Patrick has a B.A. degree from the University of Oklahoma, and a M.A. from Boston University.

Marc Groman
Chief Privacy Officer
Federal Trade Commission
Marc Groman is the Federal Trade Commission's Chief Privacy Officer.  As CPO, Marc is directly responsible for managing the development and implementation of the FTC's agency-wide privacy program. Since his appointment as the agency's first CPO in September 2006, Marc has overseen the creation of policies and procedures to safeguard sensitive data and ensure compliance with federal privacy laws and standards. Marc reports directly to the Chairman's Office, serves as the Senior Agency Official for Privacy, and chairs the agency-wide Privacy Steering Committee.  He also coordinates the FTC's Breach Notification Response Team.   

In addition, Marc serves as Counsel to Lydia Parnes, Director of the FTC's Bureau of Consumer Protection, handling matters involving private sector privacy and data security issues, as well as  technology, e-commerce, and international privacy.  From 2000 through 2004, Marc was a staff attorney in the FTC's Division of Marketing Practices.  He served as the National Coordinator of the Inter-Agency Law Enforcement Task Force on Spam, coordinated Project Netforce, a law enforcement sweep of cybercrime and Internet fraud, and served as the Coordinator of the FTC's Internet Investigations Training program.      

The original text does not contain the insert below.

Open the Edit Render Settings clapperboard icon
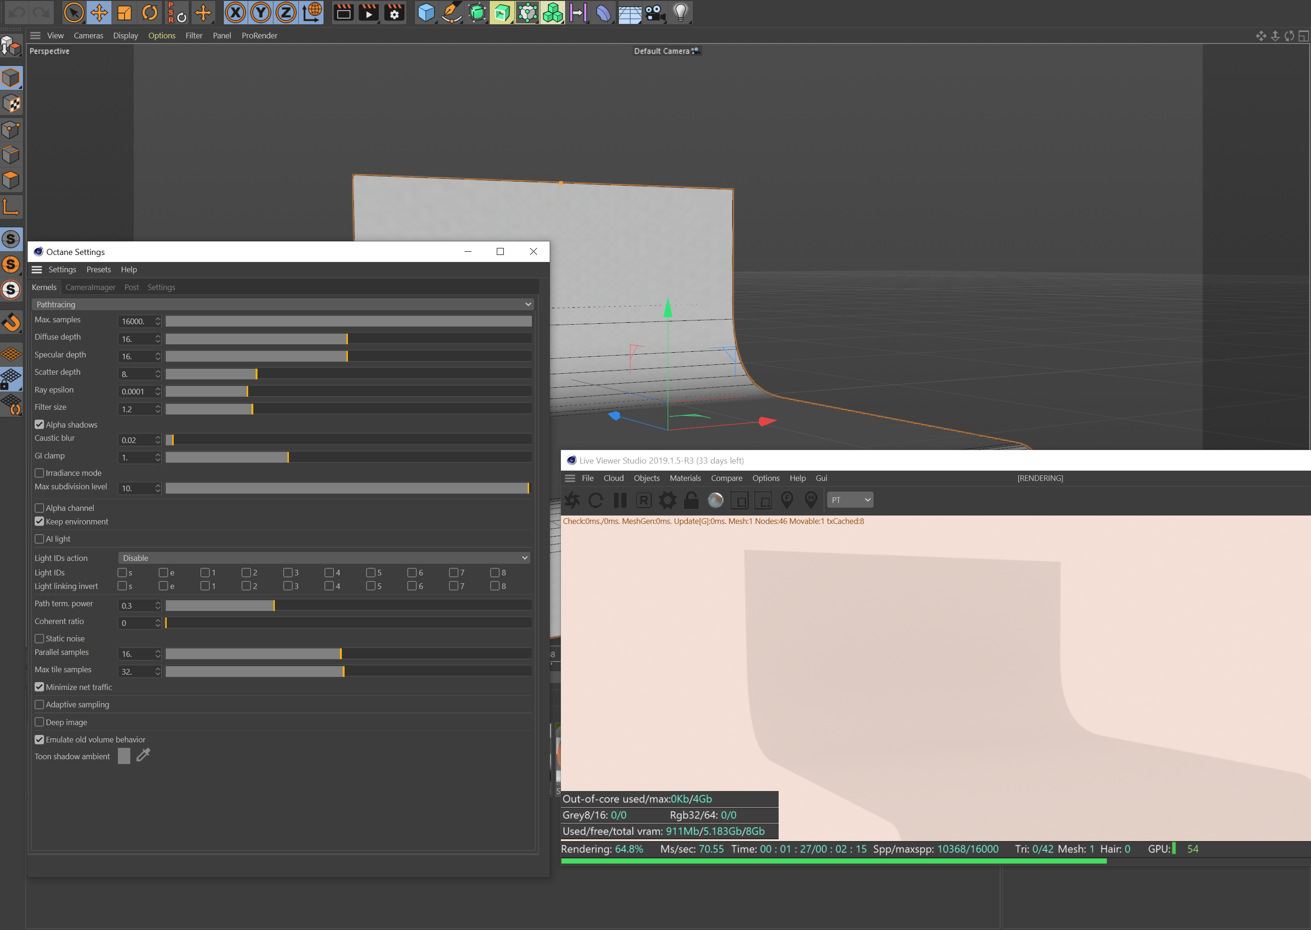 pos(394,12)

Marc received his J.D. from Harvard Law School and his B.A. in International Relations from Tufts University.  He is a Certified Information Privacy Professional.    

Eric K. Federing
Executive Director, Business Public Policy, Government Affairs
KPMG LLP
KPMG LLP is one of the four largest audit, tax and risk advisory services firms in the world.  Based in Washington, DC, Federing is a senior strategic advisor to partners, practices and clients nationally.  His responsibilities are anchored to legislative, regulatory, political actions, public policy trends.  

Federing is a member of KPMG’s firm-wide privacy team and represents the firm (since 2001) to the joint American Institute if Certified Public Accountants/Canadian Institute of Chartered Accountants Privacy Task Force, composed of representatives from the breadth of the accounting profession, industry representatives, legal representatives, and academia.  He participated in the drafting of the firm’s privacy white paper entitled “A New Covenant with Stakeholders:  Managing Privacy as a Competitive Advantage.” 

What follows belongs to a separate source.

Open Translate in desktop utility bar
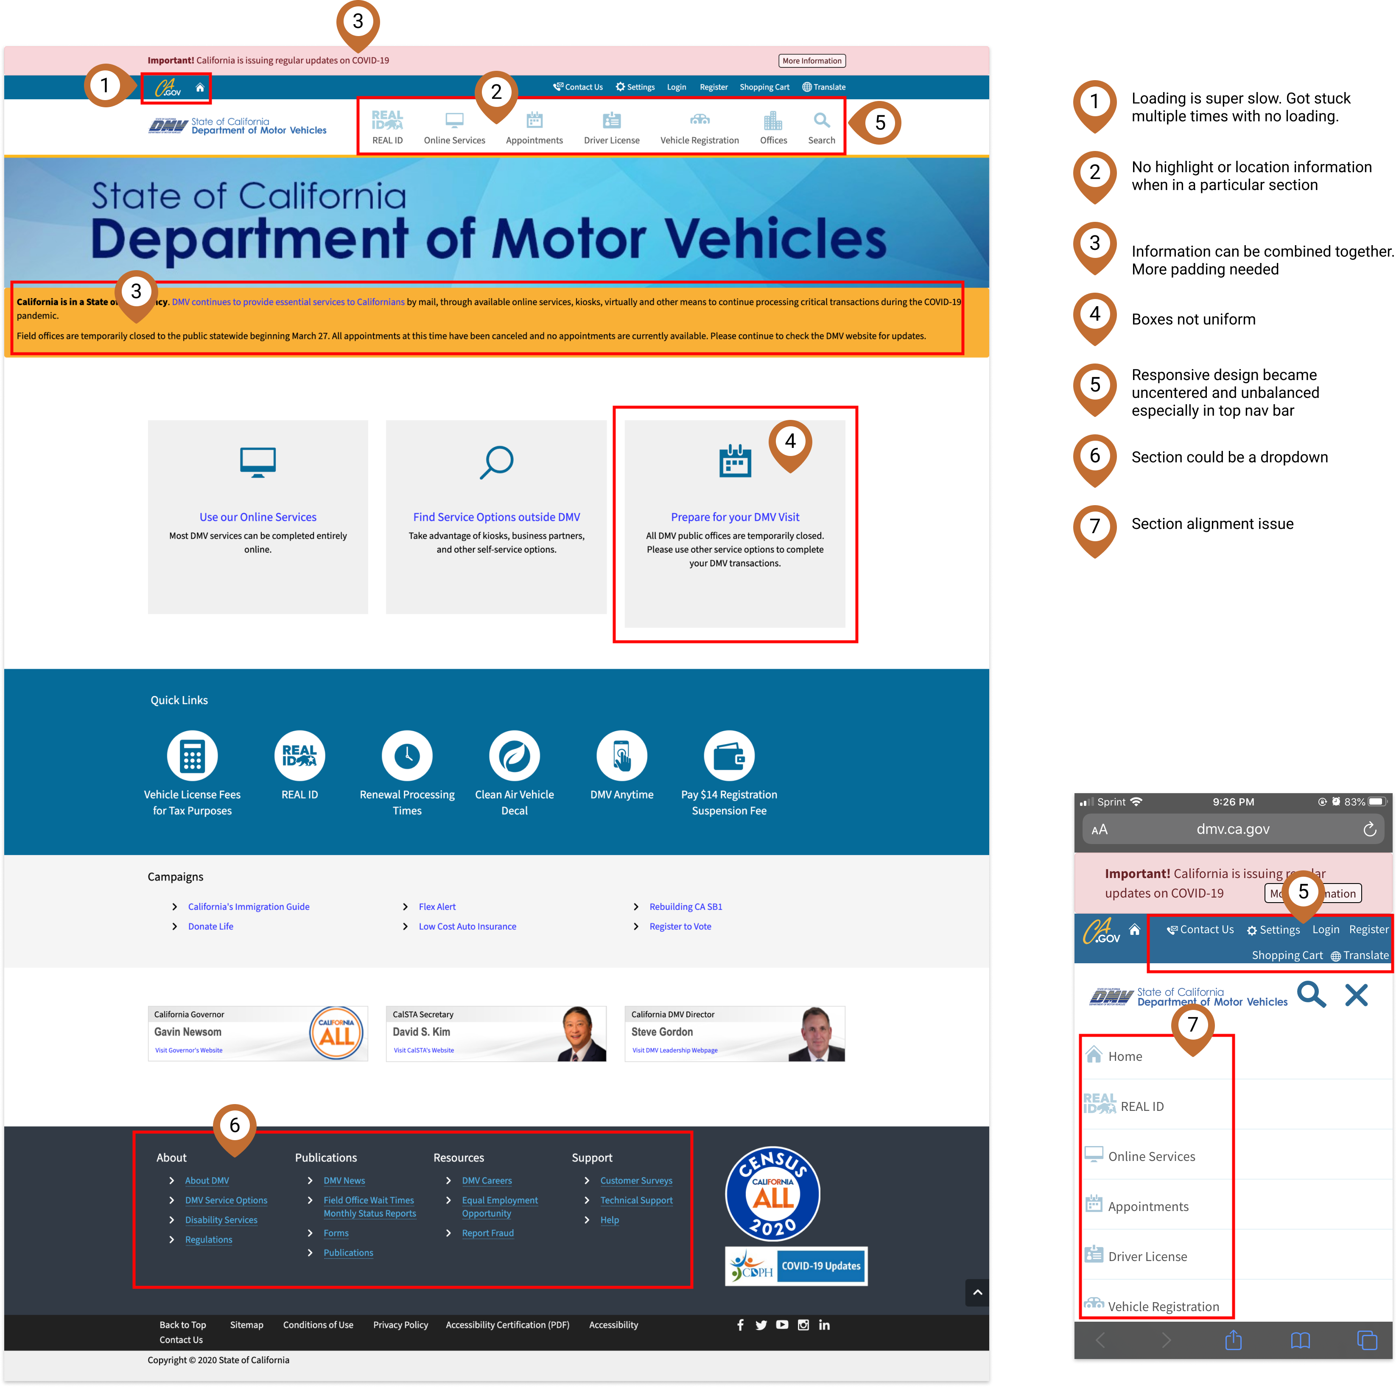Image resolution: width=1399 pixels, height=1387 pixels. (x=824, y=87)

Prior to joining KPMG in February 1999, Federing was a senior congressional adviser in the United States Congress, in both the Senate and the House.  During a 12-year tenure, he was experienced in the broadest range of issue analysis, opinion-making and consensus building.  Federing served as Press Secretary to Senator Joe Lieberman of Connecticut; as Director of Communications for the House Transportation and Infrastructure Committee (f.k.a., Public Works and Transportation Committee); and, Press Secretary to Rep. Norman Y. Mineta of California.  

Federing is a Phi Beta Kappa graduate (With Distinction) of The George Washington University, 1982.   He has been profiled Who’s Who in America, 2000, 2001, 2002, 2003, 2004, 2005 and 2006; Who’s Who in the World, 1999; Who's Who in the East, 1993-1994, 1995-1996, 2002 and 2006;  The Almanac of the Unelected, 1993 and 1994; and Who's Who Among Young American Professionals, 1992‑1993.   

Federing is a Principal, Council for Excellence in Government; a Board member of the National Japanese American Memorial Foundation; and, a Board member of the National Conference on Citizenship.